Work out the number of lines in the records that include the word "Patras"; reply with that number alone.
======== Data for processing
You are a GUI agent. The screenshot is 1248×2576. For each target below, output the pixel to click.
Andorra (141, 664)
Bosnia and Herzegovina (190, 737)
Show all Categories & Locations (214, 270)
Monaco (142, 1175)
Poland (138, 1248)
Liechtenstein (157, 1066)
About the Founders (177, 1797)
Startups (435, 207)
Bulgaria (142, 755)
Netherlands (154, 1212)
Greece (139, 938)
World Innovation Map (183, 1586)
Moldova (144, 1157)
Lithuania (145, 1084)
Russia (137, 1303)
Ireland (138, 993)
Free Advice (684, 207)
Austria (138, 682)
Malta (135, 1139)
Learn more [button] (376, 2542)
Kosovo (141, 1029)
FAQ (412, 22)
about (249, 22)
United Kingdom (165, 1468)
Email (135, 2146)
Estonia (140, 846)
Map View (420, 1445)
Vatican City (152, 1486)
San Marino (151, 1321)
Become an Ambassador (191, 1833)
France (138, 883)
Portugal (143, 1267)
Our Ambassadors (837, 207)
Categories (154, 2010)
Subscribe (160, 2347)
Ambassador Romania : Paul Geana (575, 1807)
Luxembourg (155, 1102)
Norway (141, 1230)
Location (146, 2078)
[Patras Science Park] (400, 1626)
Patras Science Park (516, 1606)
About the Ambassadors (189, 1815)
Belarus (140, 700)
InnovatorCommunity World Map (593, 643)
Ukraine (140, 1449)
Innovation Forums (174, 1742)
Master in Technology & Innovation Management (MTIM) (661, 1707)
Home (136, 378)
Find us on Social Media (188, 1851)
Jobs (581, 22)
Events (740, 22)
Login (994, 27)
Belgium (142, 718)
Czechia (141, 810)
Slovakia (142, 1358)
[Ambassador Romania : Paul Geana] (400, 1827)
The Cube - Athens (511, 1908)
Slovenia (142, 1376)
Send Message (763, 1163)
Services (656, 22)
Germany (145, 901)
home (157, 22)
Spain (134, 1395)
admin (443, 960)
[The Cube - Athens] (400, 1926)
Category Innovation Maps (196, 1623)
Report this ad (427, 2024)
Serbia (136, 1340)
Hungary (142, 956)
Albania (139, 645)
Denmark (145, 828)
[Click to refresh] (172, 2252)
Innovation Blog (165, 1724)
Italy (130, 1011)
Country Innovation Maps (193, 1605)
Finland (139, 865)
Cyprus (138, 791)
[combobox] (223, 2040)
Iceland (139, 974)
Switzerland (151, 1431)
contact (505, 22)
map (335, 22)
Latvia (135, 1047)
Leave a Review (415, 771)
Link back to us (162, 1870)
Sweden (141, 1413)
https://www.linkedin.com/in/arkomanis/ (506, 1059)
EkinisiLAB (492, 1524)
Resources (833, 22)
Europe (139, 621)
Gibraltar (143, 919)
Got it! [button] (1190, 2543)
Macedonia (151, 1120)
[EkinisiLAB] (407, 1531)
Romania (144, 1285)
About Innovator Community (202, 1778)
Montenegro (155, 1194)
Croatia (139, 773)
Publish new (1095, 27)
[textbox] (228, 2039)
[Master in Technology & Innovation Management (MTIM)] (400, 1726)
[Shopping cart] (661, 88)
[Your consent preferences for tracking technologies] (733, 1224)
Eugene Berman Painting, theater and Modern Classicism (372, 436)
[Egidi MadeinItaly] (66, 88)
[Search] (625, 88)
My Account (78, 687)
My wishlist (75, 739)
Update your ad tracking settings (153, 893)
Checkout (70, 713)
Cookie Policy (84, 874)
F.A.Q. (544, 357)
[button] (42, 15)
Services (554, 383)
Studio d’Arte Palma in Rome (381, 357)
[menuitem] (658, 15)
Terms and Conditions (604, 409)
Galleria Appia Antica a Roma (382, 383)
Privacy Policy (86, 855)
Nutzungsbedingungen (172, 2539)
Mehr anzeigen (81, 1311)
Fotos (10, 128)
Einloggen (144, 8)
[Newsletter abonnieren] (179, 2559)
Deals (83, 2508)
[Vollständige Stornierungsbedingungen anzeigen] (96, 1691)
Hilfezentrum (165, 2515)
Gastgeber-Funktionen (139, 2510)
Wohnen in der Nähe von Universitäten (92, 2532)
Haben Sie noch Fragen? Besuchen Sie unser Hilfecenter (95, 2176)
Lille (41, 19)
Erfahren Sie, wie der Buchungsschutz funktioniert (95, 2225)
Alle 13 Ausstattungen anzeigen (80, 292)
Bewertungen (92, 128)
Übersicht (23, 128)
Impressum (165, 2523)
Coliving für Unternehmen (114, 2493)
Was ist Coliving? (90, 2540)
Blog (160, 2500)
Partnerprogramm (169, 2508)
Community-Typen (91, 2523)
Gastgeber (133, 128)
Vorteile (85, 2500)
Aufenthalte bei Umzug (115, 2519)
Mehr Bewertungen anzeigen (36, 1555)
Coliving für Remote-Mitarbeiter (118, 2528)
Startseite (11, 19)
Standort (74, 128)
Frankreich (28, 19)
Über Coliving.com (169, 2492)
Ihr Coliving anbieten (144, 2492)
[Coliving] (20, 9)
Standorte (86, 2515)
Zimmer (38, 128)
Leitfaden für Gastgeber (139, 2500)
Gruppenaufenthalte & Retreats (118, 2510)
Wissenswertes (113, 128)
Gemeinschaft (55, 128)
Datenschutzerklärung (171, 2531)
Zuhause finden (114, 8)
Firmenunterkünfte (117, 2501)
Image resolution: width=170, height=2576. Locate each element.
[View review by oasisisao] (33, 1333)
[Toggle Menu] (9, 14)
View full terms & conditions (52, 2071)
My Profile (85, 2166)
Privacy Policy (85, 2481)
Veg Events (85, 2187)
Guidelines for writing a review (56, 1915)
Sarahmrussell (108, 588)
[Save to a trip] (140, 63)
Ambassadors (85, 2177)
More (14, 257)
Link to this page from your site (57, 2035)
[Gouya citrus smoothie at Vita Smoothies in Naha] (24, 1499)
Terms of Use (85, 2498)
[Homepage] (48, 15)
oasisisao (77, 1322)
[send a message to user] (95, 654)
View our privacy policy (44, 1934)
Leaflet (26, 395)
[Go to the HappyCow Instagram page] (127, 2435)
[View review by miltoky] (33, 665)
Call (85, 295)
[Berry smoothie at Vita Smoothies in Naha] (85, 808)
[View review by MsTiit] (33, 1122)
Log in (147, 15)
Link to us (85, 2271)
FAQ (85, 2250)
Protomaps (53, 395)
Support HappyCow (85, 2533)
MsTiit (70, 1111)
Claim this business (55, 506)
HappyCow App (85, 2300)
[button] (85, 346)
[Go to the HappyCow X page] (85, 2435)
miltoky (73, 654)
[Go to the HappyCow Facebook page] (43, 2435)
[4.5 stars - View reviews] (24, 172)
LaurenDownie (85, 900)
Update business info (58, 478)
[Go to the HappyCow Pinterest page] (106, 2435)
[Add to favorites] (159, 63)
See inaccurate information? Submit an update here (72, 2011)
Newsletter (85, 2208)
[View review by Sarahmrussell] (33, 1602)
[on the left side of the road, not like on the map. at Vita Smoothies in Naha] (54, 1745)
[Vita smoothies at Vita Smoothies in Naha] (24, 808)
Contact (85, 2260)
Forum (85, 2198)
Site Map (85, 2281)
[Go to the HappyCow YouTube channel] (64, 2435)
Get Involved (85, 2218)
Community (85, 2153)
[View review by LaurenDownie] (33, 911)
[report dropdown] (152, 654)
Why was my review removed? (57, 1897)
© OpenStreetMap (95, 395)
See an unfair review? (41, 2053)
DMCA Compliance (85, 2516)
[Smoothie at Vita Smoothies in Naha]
================
■ **Result below**: 2